What I tried :
$$\int \frac {\log x}{\sqrt {1-x^2}} dx$$
$$= \log x \int \frac {1}{\sqrt {1-x^2}} dx - \int \frac{1}{x} \left(\int \frac {1}{\sqrt {1-x^2}} \, dx\right) \, dx$$
Now,
$$\int \frac {1}{\sqrt {1-x^2}} \, dx = \arcsin x + c$$
But inputting this into the $\displaystyle\int \frac{1}{x} \int \left(\frac {1}{\sqrt {1-x^2}} \, dx\right) \,dx$ part is not getting me into a neat solution. Looks like there is some complex solution of the problem, but I don't know how to solve complex integration.
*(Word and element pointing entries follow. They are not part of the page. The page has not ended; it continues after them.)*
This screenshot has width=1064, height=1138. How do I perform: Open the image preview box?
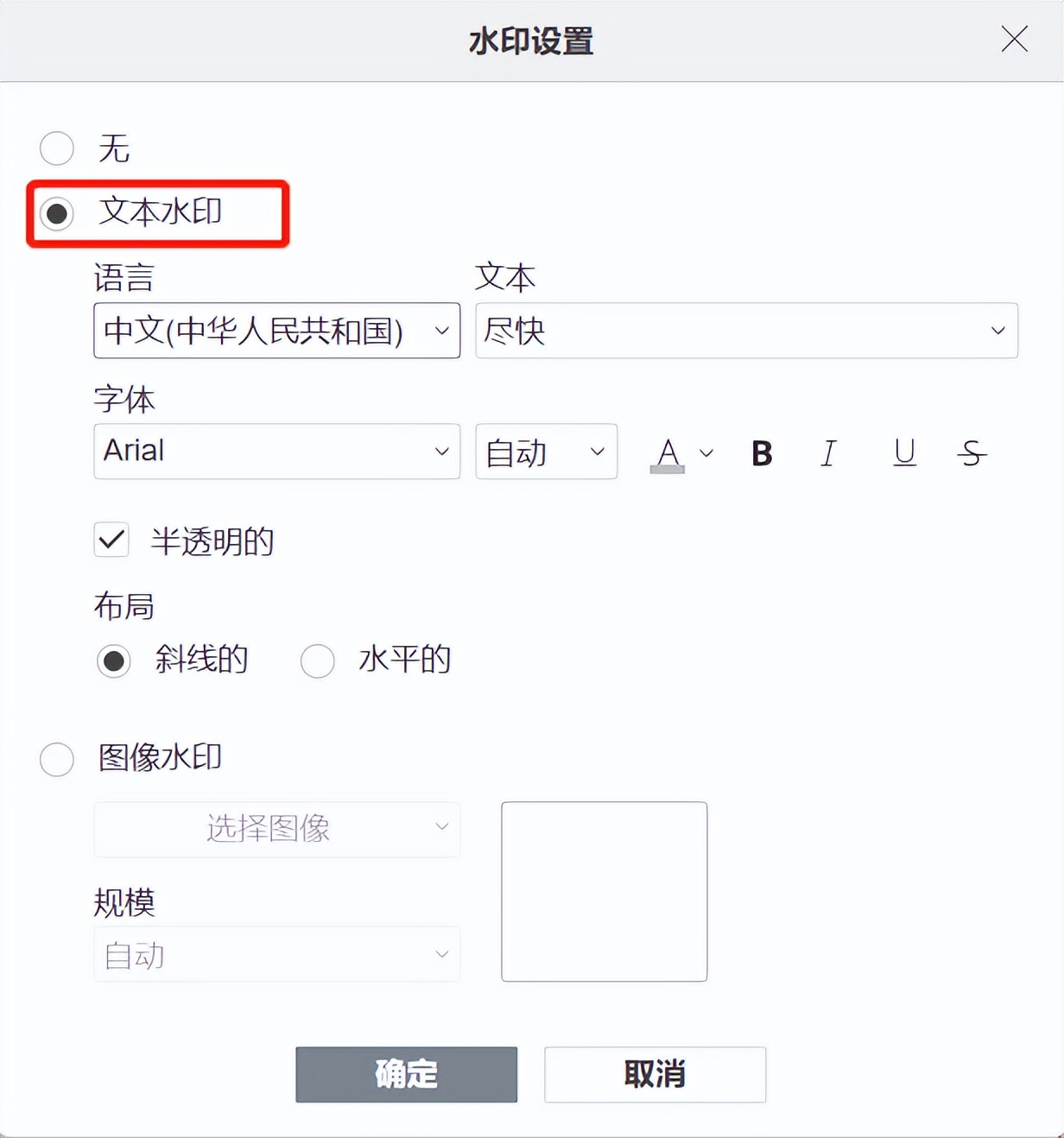coord(604,892)
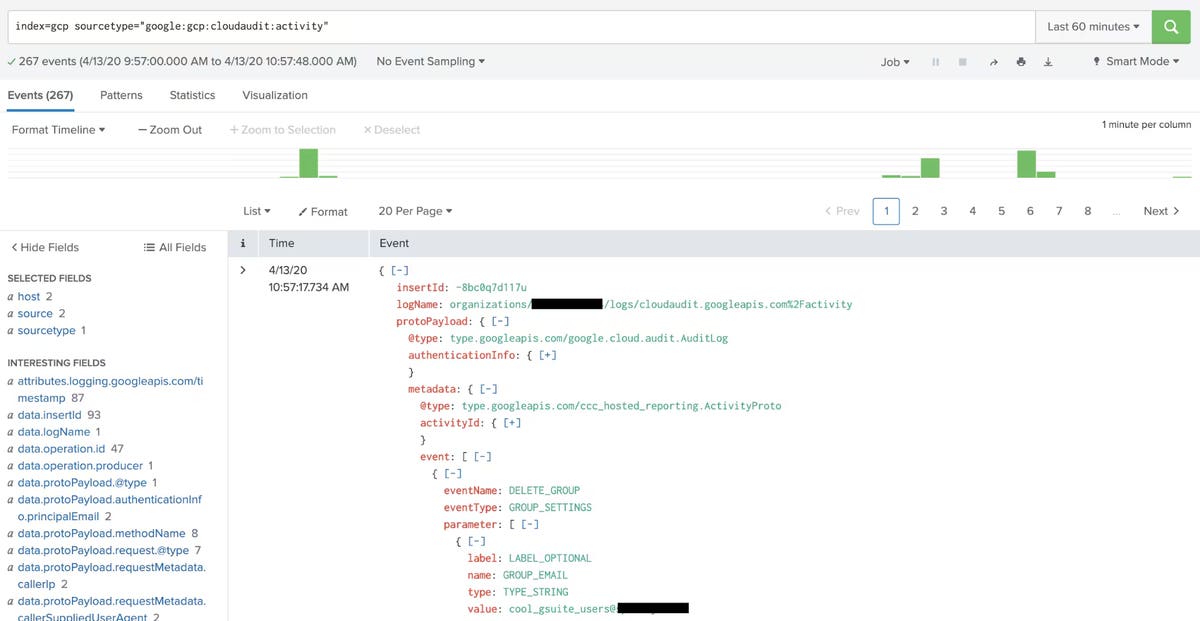Image resolution: width=1200 pixels, height=621 pixels.
Task: Open the Smart Mode dropdown
Action: pos(1137,62)

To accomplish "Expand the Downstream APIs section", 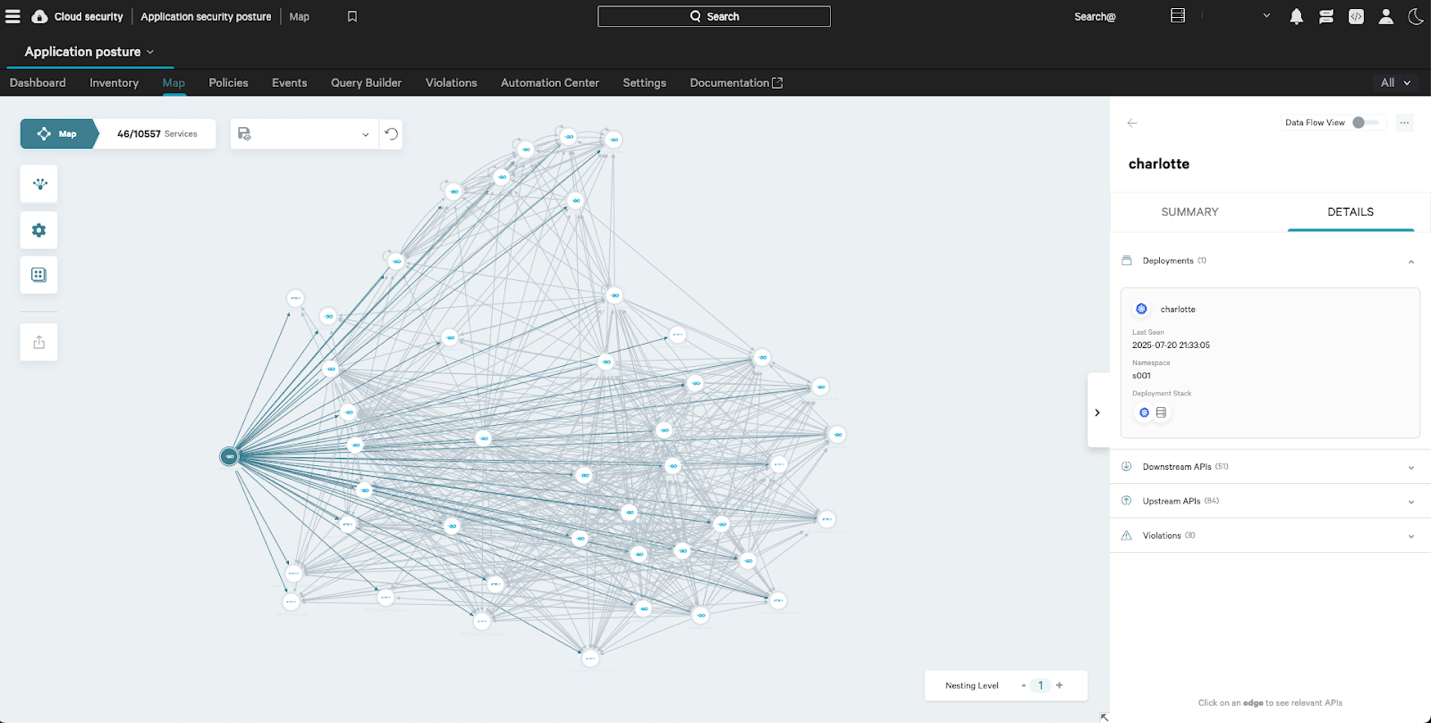I will tap(1411, 467).
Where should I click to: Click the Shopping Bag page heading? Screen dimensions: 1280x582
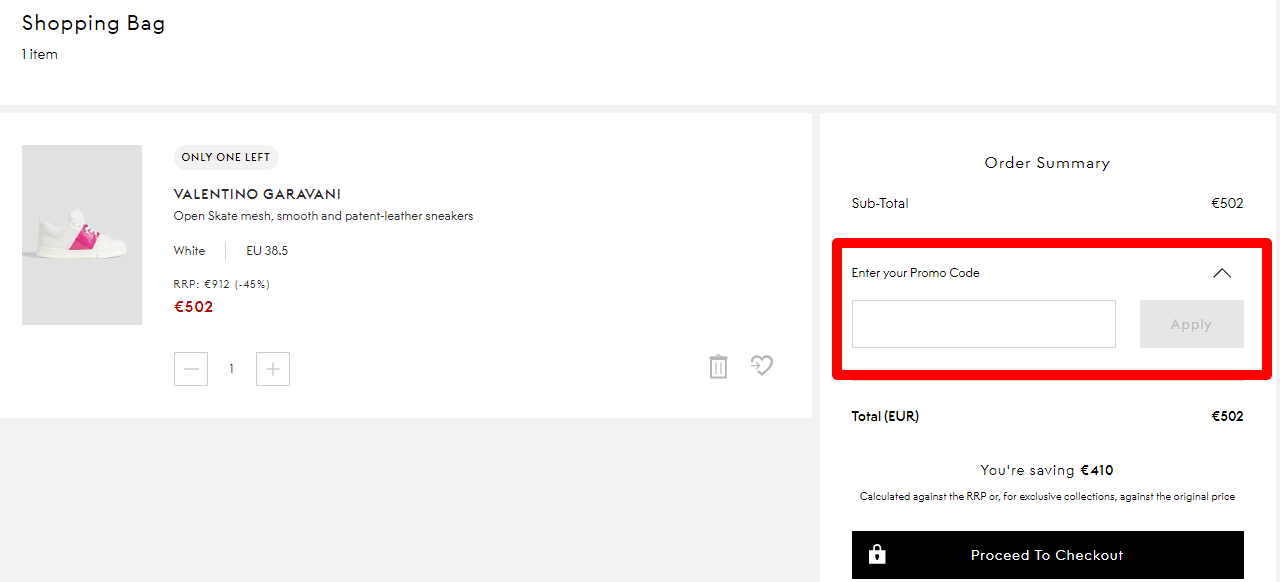click(x=93, y=23)
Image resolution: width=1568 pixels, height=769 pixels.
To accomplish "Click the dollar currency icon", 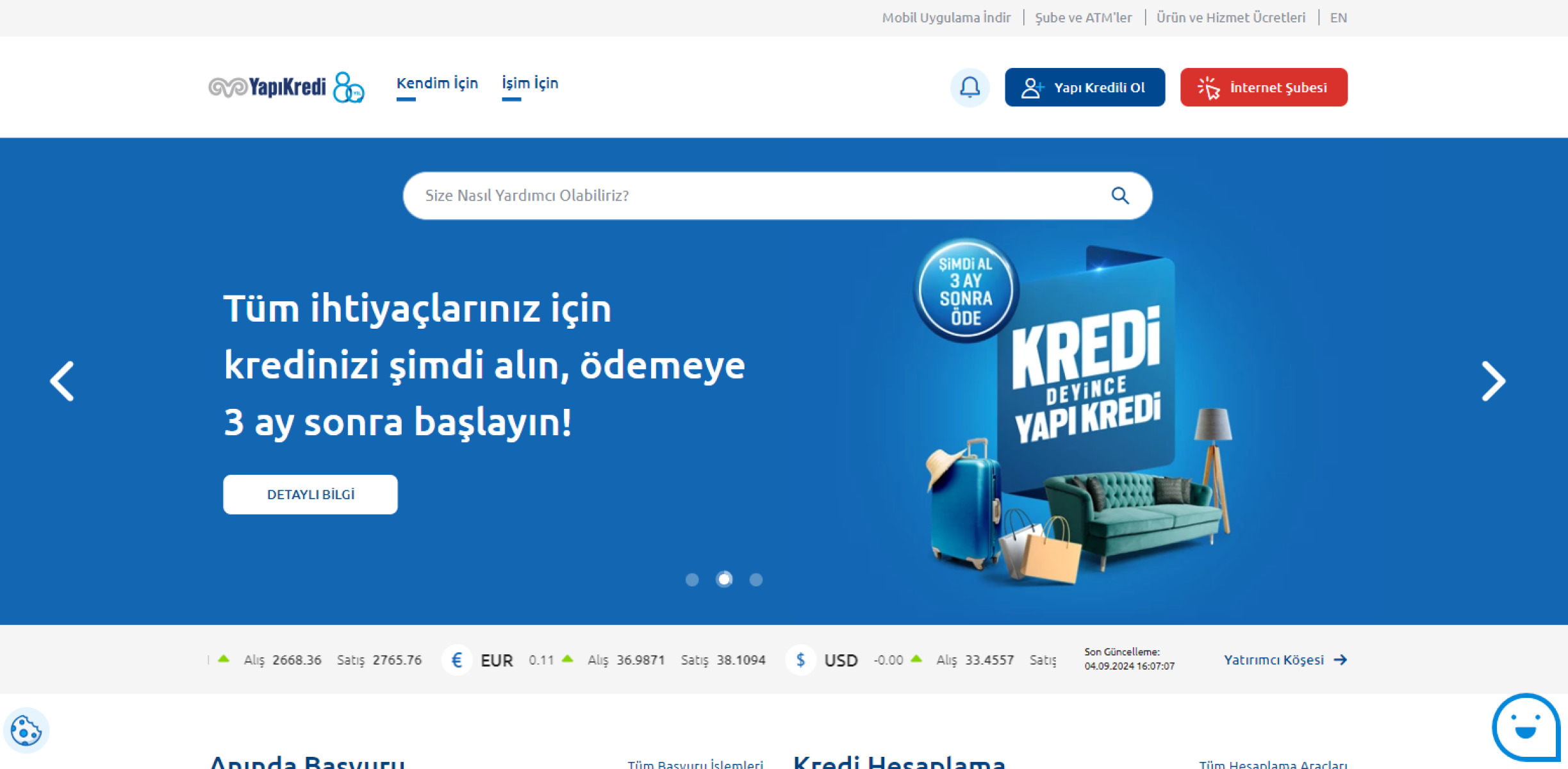I will coord(800,660).
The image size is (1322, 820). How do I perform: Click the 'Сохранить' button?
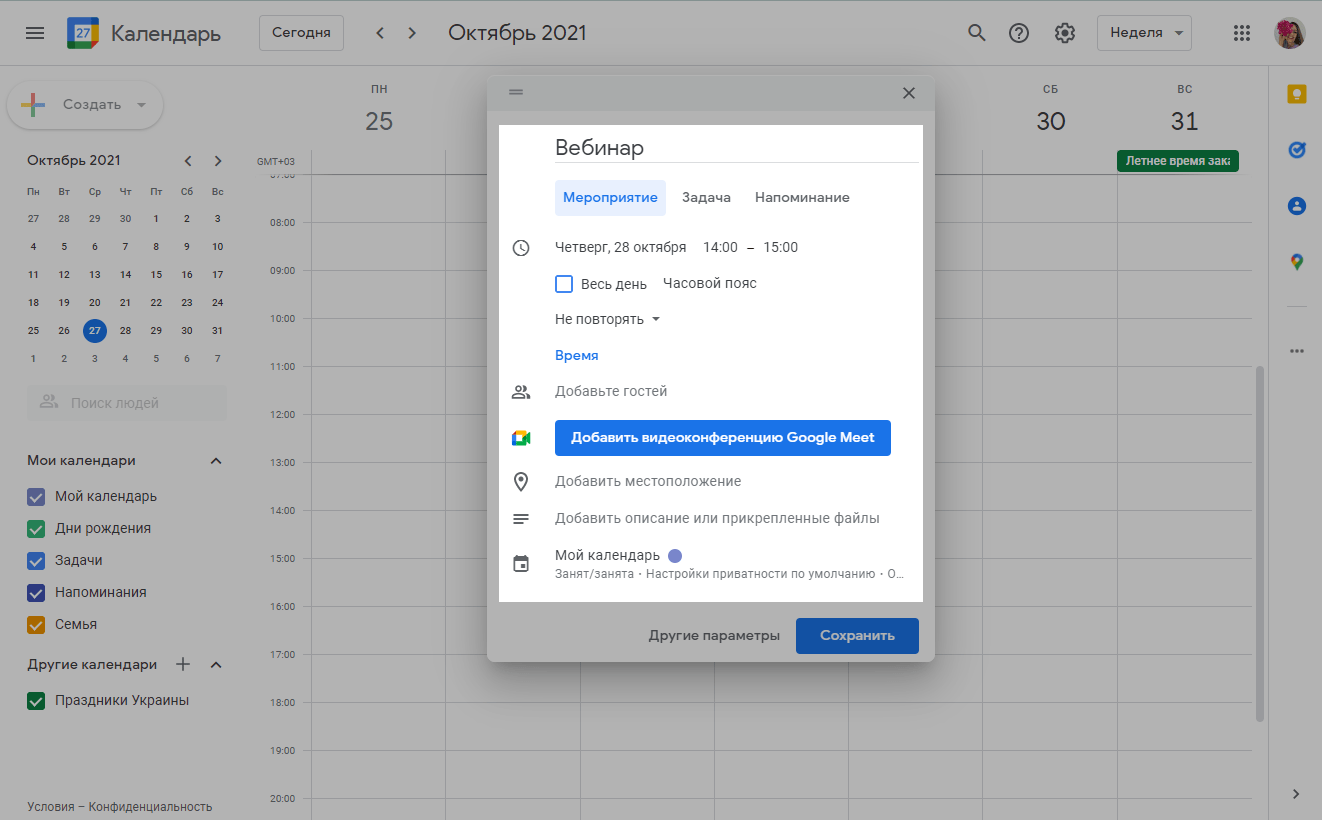857,636
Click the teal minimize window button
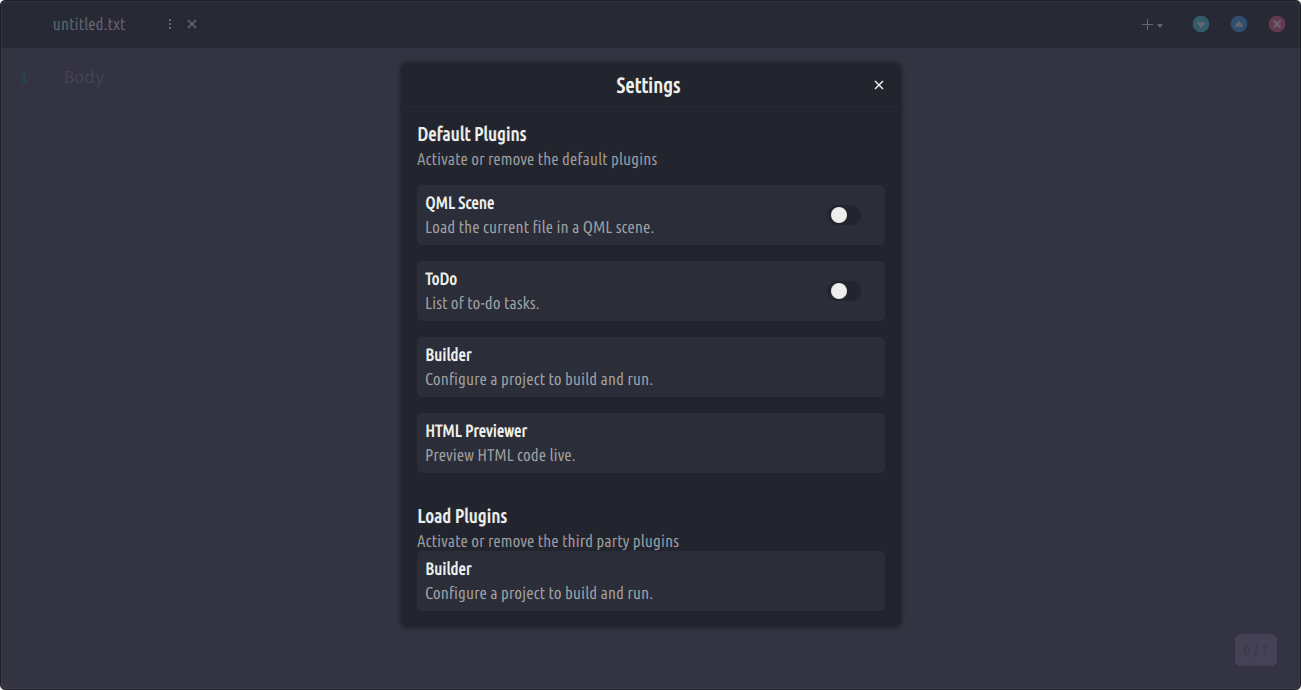Screen dimensions: 1301x690 (x=1201, y=24)
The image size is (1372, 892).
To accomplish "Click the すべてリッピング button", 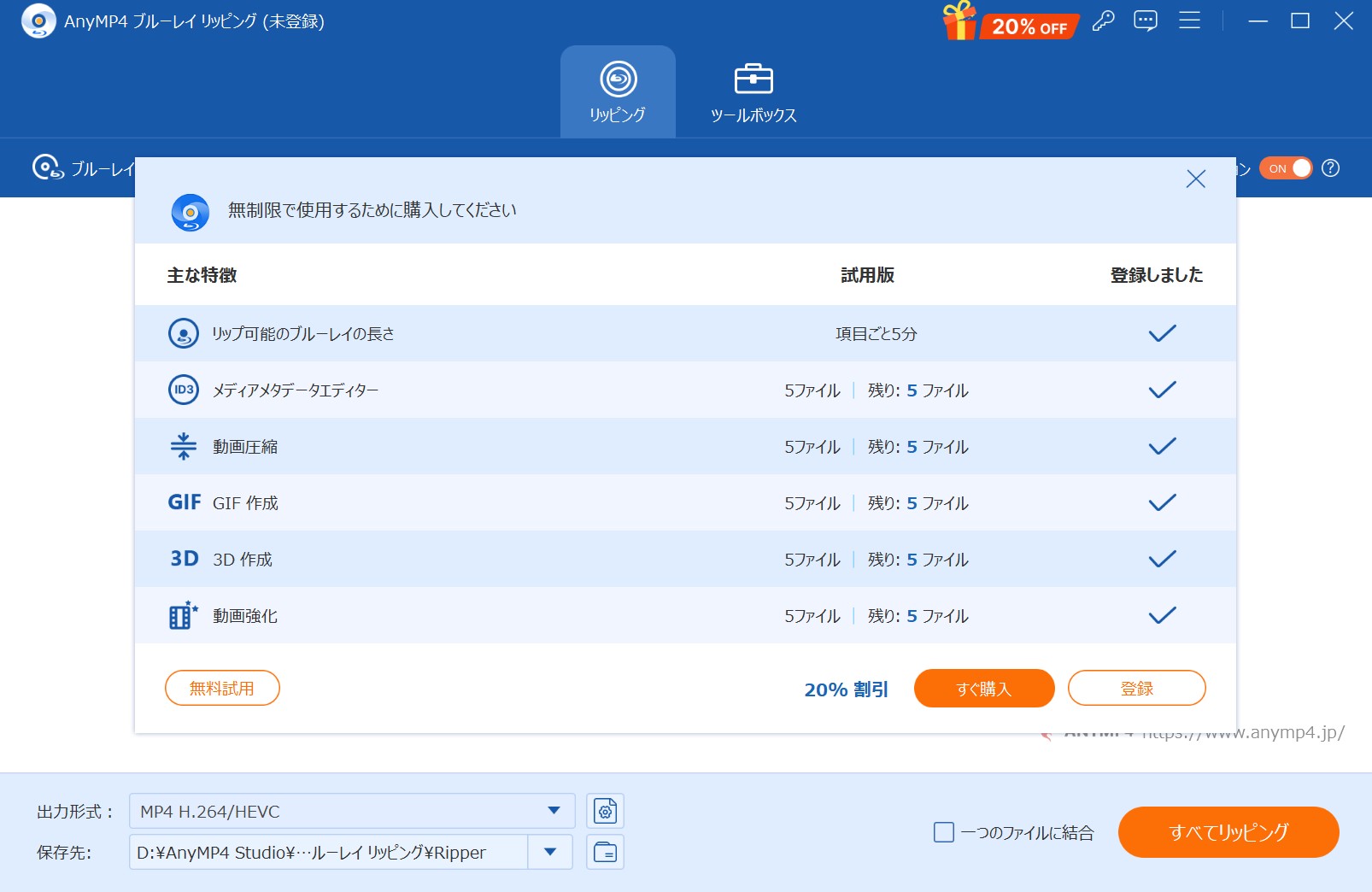I will 1228,832.
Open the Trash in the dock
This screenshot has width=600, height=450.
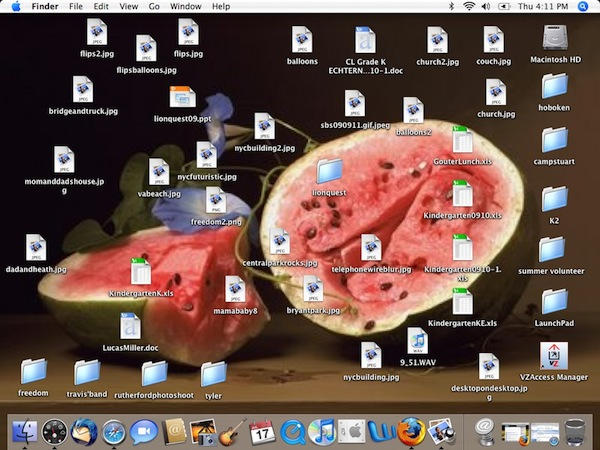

What I did is :
$$\int \frac{1}{x} \int \left(\frac {1}{\sqrt {1-x^2}} \, dx\right) \, dx$$
$$= \int y \cot y \, dy \text{ where } y = \arcsin x$$
$$= y \ln |\sin y| - \int \ln |\sin y |dy$$
So will you plz help me in one of the two ways:
$\displaystyle\int y \cot y \, dy = \text{?}$ or $\displaystyle\int \ln |\sin y | \, dy = \text{?}$
Any better/neater solution of the original problem ?
I saw this question in MSE but in definite integral form, (which is okay), but not sure about this indefinite form.Thanks.